Noninterest income of $3.6 million for the first half of 2006 was relatively flat, compared with $3.5 million last year. Changes in noninterest income in the first six months of 2006 were primarily due to increases in service charge and fees of $199,000 and electronic banking fees of $144,000 as compared to the first six months of 2005. These increases in noninterest income were offset by declines in annuity sales of $252,000, SBA premiums of $88,000 and income from the sale of loans of $52,000 as compared to last year.
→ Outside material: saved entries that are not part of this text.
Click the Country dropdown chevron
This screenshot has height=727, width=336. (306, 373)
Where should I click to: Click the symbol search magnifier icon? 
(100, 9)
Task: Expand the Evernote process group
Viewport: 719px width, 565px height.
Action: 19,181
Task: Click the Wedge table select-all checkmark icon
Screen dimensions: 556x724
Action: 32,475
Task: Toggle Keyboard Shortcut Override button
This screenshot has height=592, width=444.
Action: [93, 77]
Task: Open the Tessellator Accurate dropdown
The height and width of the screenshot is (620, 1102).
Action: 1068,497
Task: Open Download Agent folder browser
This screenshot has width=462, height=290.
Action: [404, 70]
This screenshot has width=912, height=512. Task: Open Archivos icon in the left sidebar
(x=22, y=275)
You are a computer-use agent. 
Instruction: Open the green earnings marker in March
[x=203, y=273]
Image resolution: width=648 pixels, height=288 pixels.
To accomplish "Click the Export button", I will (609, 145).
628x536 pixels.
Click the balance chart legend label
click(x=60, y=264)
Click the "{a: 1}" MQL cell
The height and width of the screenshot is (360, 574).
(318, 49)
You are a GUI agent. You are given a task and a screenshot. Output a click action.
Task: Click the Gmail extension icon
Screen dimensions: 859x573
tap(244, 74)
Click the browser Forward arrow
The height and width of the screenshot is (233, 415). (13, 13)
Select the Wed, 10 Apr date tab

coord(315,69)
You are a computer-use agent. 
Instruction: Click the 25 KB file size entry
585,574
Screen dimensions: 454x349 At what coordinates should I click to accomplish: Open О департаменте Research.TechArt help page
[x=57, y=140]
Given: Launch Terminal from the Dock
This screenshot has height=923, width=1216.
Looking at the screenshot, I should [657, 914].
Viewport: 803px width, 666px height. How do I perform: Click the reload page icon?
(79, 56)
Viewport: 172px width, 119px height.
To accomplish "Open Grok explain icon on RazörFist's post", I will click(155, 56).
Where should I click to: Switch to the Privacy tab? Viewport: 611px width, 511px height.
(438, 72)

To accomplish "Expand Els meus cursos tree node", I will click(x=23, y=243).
Noninterest Expense: Noninterest expense of $6.4 million in the second quarter of 2006 was $234,000 higher than the corresponding quarter of 2005. Salaries and benefits for the second quarter increased $171,000 due to higher salaries, stock-based compensation and healthcare costs. Consulting and professional fees increased $142,000 in the second quarter of 2006 due to the result of changes in the timing of consulting and professional fees in the second quarter of 2005. The Company’s continued efforts to control expenses resulted in an efficiency ratio of 58.25% for the second quarter of 2006 compared to 59.83% for the corresponding quarter in 2005.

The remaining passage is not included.